Please repeat the rows word for word, beginning at the line that contains "Viewport: 1024px width, 727px height." and stopping after the line that contains "Looking at the screenshot, I should click(x=368, y=666).".

— begin Records shown —

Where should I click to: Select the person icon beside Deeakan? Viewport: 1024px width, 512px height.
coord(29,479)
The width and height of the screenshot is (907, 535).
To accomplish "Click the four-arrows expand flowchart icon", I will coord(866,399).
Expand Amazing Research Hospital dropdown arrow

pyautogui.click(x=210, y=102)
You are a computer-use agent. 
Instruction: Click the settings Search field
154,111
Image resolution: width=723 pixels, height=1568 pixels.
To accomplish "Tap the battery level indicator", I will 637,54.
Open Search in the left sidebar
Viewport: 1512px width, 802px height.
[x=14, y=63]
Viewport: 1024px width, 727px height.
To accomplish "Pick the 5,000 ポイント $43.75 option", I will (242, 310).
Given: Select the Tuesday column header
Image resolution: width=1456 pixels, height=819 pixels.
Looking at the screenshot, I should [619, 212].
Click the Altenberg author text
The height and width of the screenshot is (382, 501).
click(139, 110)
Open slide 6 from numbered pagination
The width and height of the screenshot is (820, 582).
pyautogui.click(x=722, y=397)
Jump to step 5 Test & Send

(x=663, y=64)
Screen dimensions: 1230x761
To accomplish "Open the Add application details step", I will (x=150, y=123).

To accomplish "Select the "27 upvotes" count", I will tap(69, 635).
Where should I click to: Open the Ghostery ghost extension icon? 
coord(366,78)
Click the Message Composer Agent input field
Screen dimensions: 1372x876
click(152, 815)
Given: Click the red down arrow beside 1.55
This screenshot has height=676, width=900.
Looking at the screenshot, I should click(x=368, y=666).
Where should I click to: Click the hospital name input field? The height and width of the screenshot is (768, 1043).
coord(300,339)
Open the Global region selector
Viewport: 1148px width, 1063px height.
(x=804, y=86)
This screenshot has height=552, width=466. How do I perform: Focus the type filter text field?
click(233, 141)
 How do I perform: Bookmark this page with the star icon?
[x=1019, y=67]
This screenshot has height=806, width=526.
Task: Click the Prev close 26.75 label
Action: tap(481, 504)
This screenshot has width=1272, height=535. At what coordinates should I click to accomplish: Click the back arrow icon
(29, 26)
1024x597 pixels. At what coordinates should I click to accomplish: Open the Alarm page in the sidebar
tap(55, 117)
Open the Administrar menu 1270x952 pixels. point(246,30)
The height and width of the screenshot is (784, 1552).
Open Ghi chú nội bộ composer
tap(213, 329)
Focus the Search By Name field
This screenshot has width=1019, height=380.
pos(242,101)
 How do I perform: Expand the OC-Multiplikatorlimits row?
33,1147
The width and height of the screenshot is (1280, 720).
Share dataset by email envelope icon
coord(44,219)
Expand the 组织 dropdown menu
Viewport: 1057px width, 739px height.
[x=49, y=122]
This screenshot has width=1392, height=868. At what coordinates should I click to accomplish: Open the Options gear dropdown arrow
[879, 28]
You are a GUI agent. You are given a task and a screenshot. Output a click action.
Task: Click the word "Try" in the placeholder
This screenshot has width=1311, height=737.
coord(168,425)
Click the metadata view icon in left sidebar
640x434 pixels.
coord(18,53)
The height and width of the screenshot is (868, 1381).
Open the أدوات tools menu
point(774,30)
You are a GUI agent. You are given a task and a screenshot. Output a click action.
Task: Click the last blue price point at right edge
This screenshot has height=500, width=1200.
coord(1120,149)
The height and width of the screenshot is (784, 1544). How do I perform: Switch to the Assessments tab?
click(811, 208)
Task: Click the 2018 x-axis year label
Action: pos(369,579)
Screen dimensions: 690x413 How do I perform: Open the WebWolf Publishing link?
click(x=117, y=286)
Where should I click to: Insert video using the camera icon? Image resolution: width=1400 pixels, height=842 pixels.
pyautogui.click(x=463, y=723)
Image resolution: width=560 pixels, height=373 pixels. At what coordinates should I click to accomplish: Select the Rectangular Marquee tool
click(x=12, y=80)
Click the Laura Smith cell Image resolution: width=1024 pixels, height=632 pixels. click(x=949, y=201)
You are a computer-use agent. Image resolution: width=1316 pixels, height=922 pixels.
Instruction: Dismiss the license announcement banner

— end Records shown —

Finished task:
Viewport: 1024px width, 727px height.
To accomplish "Pick the 5,000 ポイント $43.75 option", I will (242, 310).
Given: Select the Tuesday column header
Image resolution: width=1456 pixels, height=819 pixels.
Looking at the screenshot, I should [619, 212].
Click the Altenberg author text
The height and width of the screenshot is (382, 501).
click(139, 110)
Open slide 6 from numbered pagination
The width and height of the screenshot is (820, 582).
pyautogui.click(x=722, y=397)
Jump to step 5 Test & Send

(x=663, y=64)
Screen dimensions: 1230x761
To accomplish "Open the Add application details step", I will (x=150, y=123).

To accomplish "Select the "27 upvotes" count", I will tap(69, 635).
Where should I click to: Open the Ghostery ghost extension icon? 
coord(366,78)
Click the Message Composer Agent input field
Screen dimensions: 1372x876
click(152, 815)
Given: Click the red down arrow beside 1.55
This screenshot has height=676, width=900.
Looking at the screenshot, I should click(x=368, y=666).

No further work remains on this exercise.